Nitekim Dersim, Diyarbakır, Van, Mardin, Ağrı, Şırnak ve Akdeniz/Mersin Belediyesi dahil kayyum atanan bütün merkezlerde kendi adaylarını açıkladı.
İstanbul, Ankara, Adana, Mersin merkez, İzmir, Antep ve Urfa gibi merkezler de ise AKP-MHP ittifakına kaybettirecek aday etrafında buluşmak.
HDP Eşbaşkanı Sezai Temelli bu strateji için ‘bir ittifak değildir; yerelin demokratik dinamikleri etrafında buluştuk“ diyor.
Kimi sosyal medya kullanıcıları HDP’nin İstanbul, İzmir gibi büyükşehirlerde CHP’nin adayını destekleyecek olmasını ‘Kemalizme teslimiyet’ olarak ifade ederken AKP-MHP darbe rejiminin medyası ise ‘CHP’nin PKK’li adayları’ başlıklarıyla veriyor.
Cumhurbaşkanı Recep Tayyip Erdoğan CHP ve İyi Parti’yi HDP üzerinden vurmaya başladı! Amaç yerelde yapılan buluşmayı bertaraf etmek.
AKP, seçimlerdeki tek yenilgisini 7 Haziran 2015 milletvekili seçimlerinde aldı.
Onu da gerilim ve savaş üzerinden erken seçim ile 1 Kasım 2015’te bertaraf etti.
Gerilim ve savaş stratejisi başarılı olunca bilinen katliamlar ve darbe devreye girdi. Eğer gerilim ve savaş üzerinden 7 Haziran seçim sonuçlarını 1 Kasım’da bertaraf etmeseydi sonrasında bildiğimiz katliam ve darbe gerçekleşmezdi.
31 Mart 2019 yerel seçimleri darbe rejiminin gerilim ve savaş stratejisini başarısız kılmak için büyük bir fırsattır.
Yerelde hizmet ve yerelin kalkınması için proje götürmek tabi ki de önemli lakin bu yetmez!
Darbe rejimini geriletmek lazım.
Eğer bu darbe rejimi geriletilemez ise bilinen gerilim ve savaş siyaseti ile kayyumları yeniden devreye sokacaktır.
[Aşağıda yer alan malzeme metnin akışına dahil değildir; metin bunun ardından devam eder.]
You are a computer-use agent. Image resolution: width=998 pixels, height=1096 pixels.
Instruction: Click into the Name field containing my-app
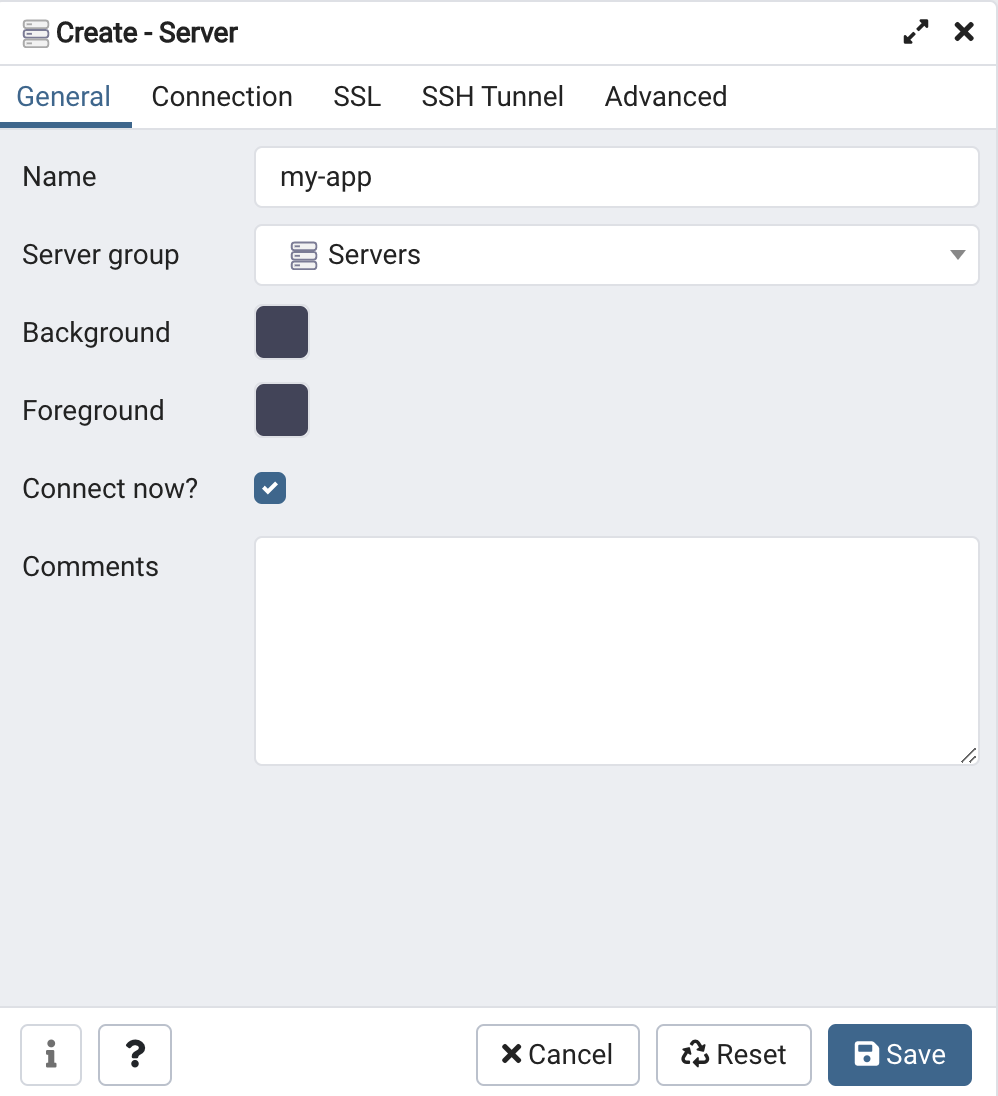[x=616, y=177]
Dolayısı ile HDP, AKP-MHP’ye İstanbul, Ankara, Adana, Adıyaman ve Antep gibi merkezlerde kaybettirmek istiyor.
Bu şekilde gittikçe kökleşen darbeyi zayıflatmak ve geriletmeyi amaçlıyor.
Adım adım hayata geçirilen bu seçim stratejisi öyle kendiliğinden ortaya çıkmamış; uzun süredir düşünülen, planlanan ve devreye sokulan bir strateji gibi.
Bu bakımdan şunu çok rahatlıkla söyleyebilirim: Bu merkezler de CHP, İyi Parti veya DSP adayları etrafında buluşmak bu partilerin ideolojik muhtevasından bağımsız darbe rejimini geriletecektir.
Darbeye karşı yerelde buluşmak bu bakımdan büyük önem taşıyor.
Strateji başarılı olur mu?
Sorunun yanıtı bu stratejiyi sahada uygulama yeteneği ile ilgilidir.